Given problem:
Starting with the line that contains "The image size" and going on through the last of the items, write those lines out again with "bell icon" swapped for "bell button" and nothing else changed. Leave the pictures out of your answer.

Data provided:
☆ ☆ ☆

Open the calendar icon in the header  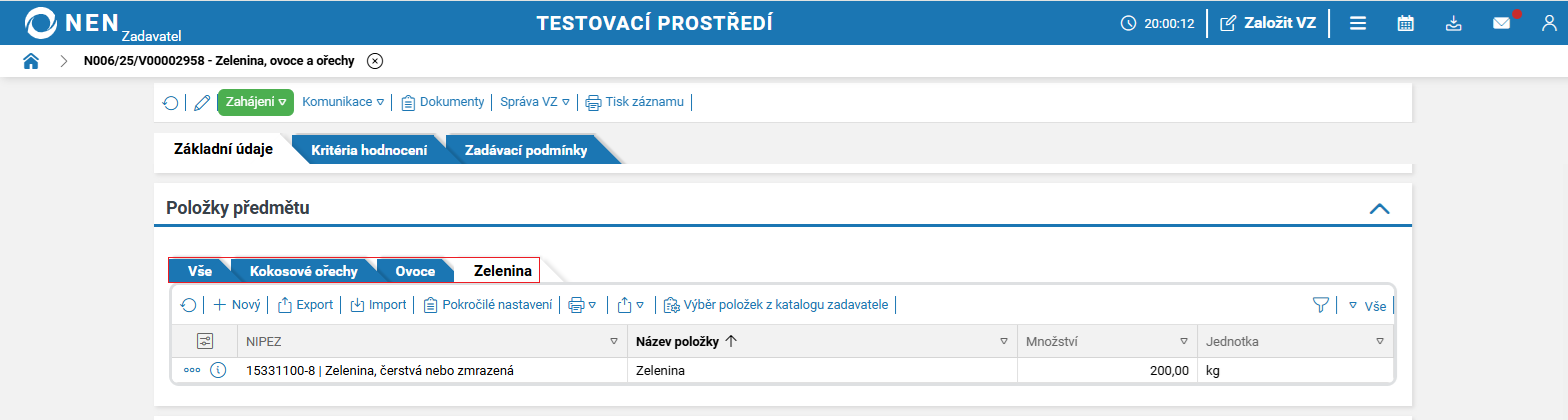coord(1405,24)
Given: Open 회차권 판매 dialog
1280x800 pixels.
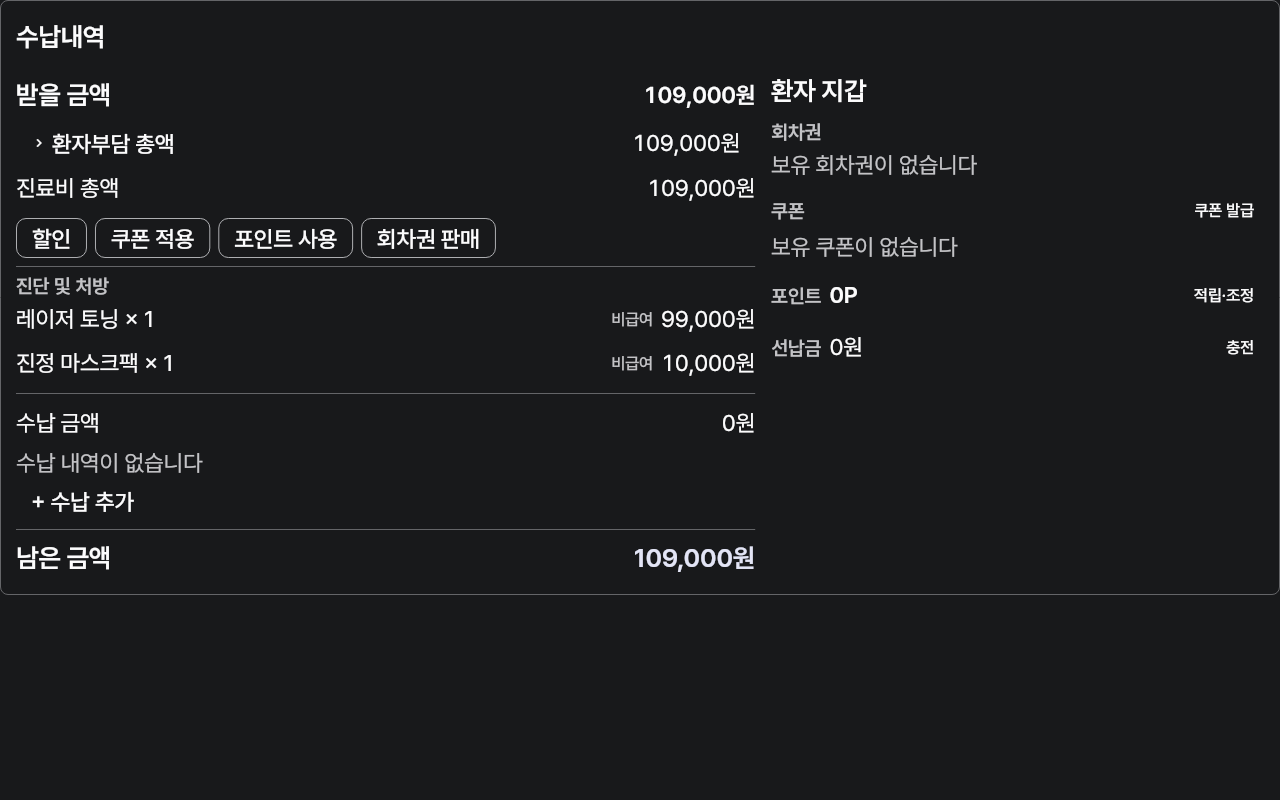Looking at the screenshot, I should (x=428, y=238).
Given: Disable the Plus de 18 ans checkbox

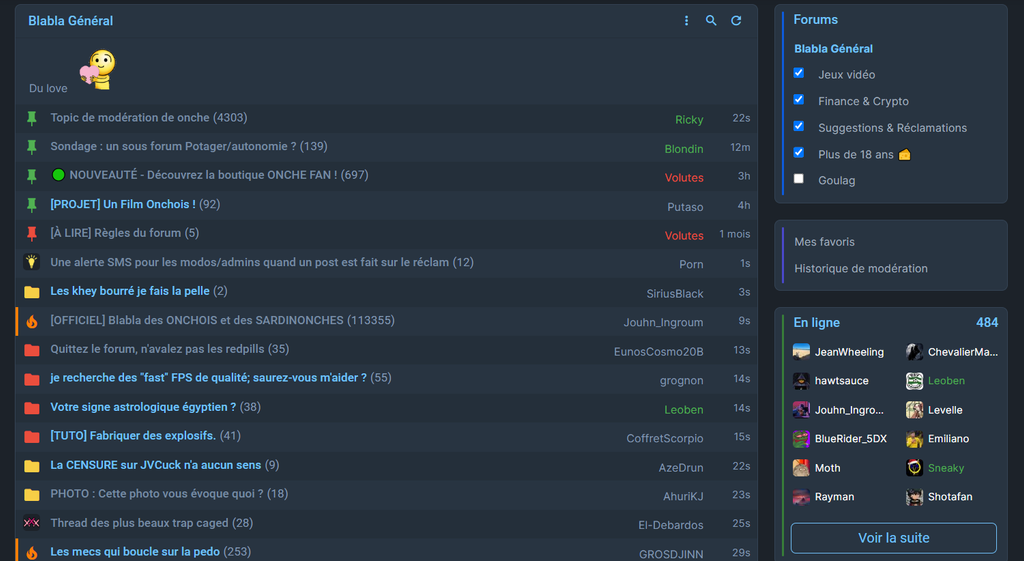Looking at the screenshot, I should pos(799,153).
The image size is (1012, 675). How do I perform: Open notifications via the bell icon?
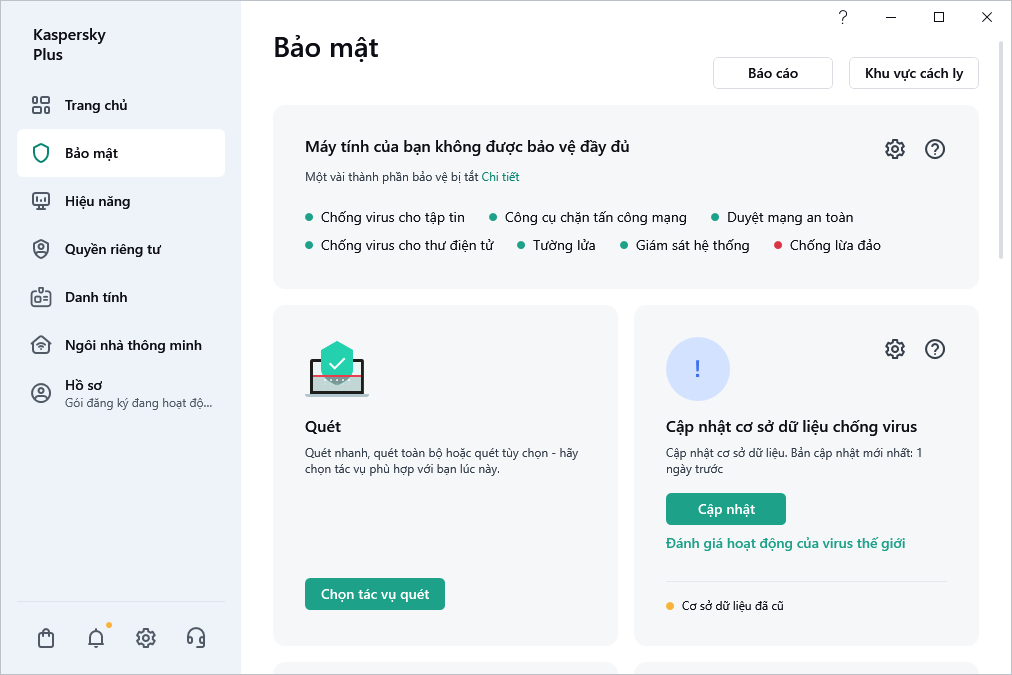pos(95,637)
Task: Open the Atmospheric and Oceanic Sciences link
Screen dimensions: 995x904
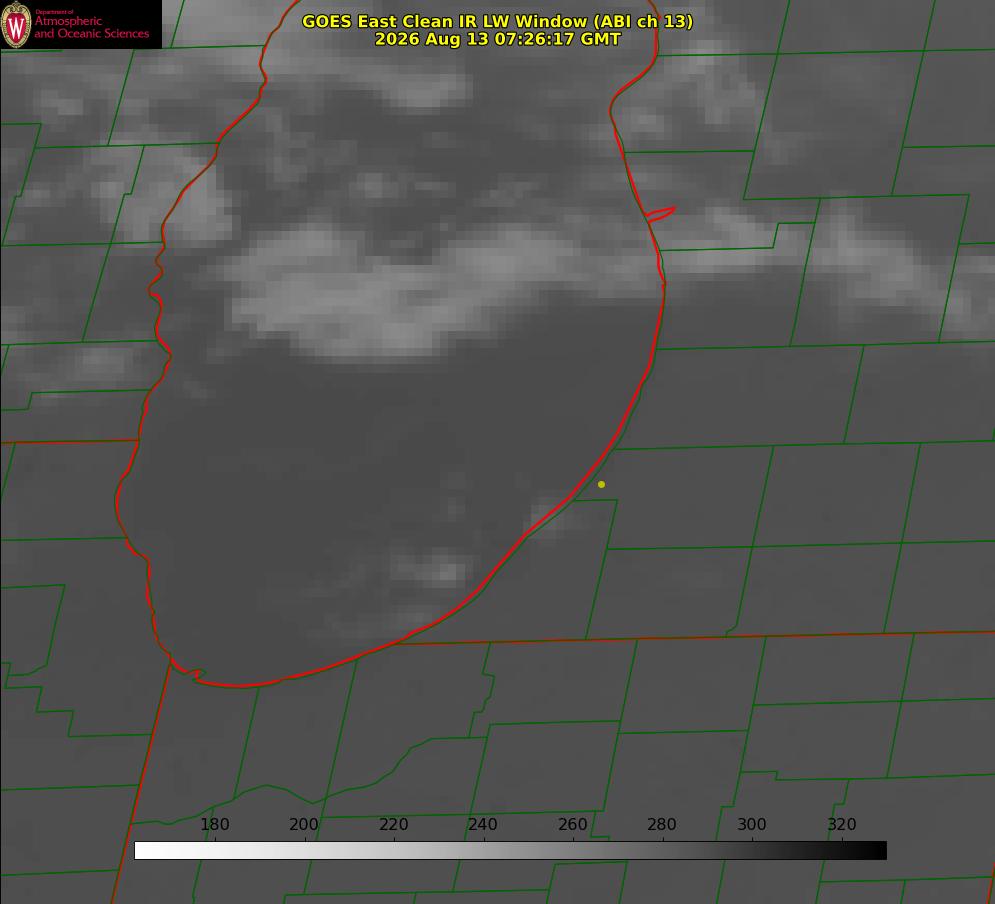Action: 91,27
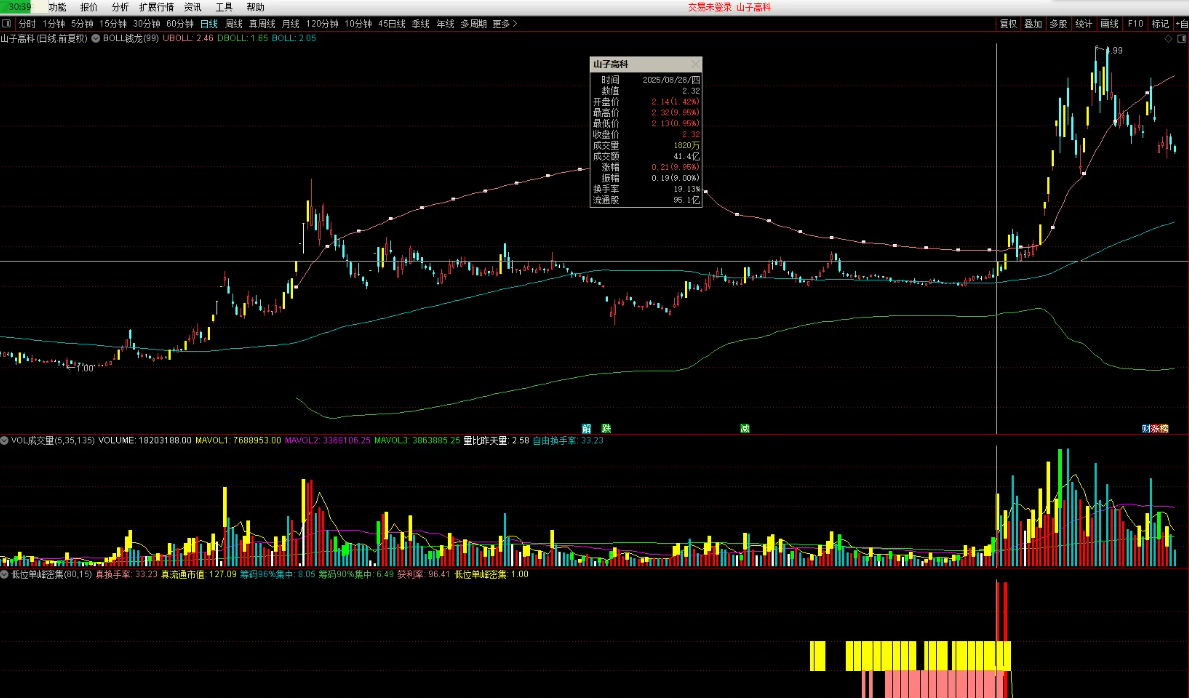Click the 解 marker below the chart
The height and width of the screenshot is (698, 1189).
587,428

☆ ☆ ☆

Finished task:
The image size is (1012, 675). How do I perform: Open notifications via the bell button?
pos(95,637)
Task: Open the Atmospheric and Oceanic Sciences link
Screen dimensions: 995x904
Action: 91,27
Click the 解 marker below the chart
The height and width of the screenshot is (698, 1189).
587,428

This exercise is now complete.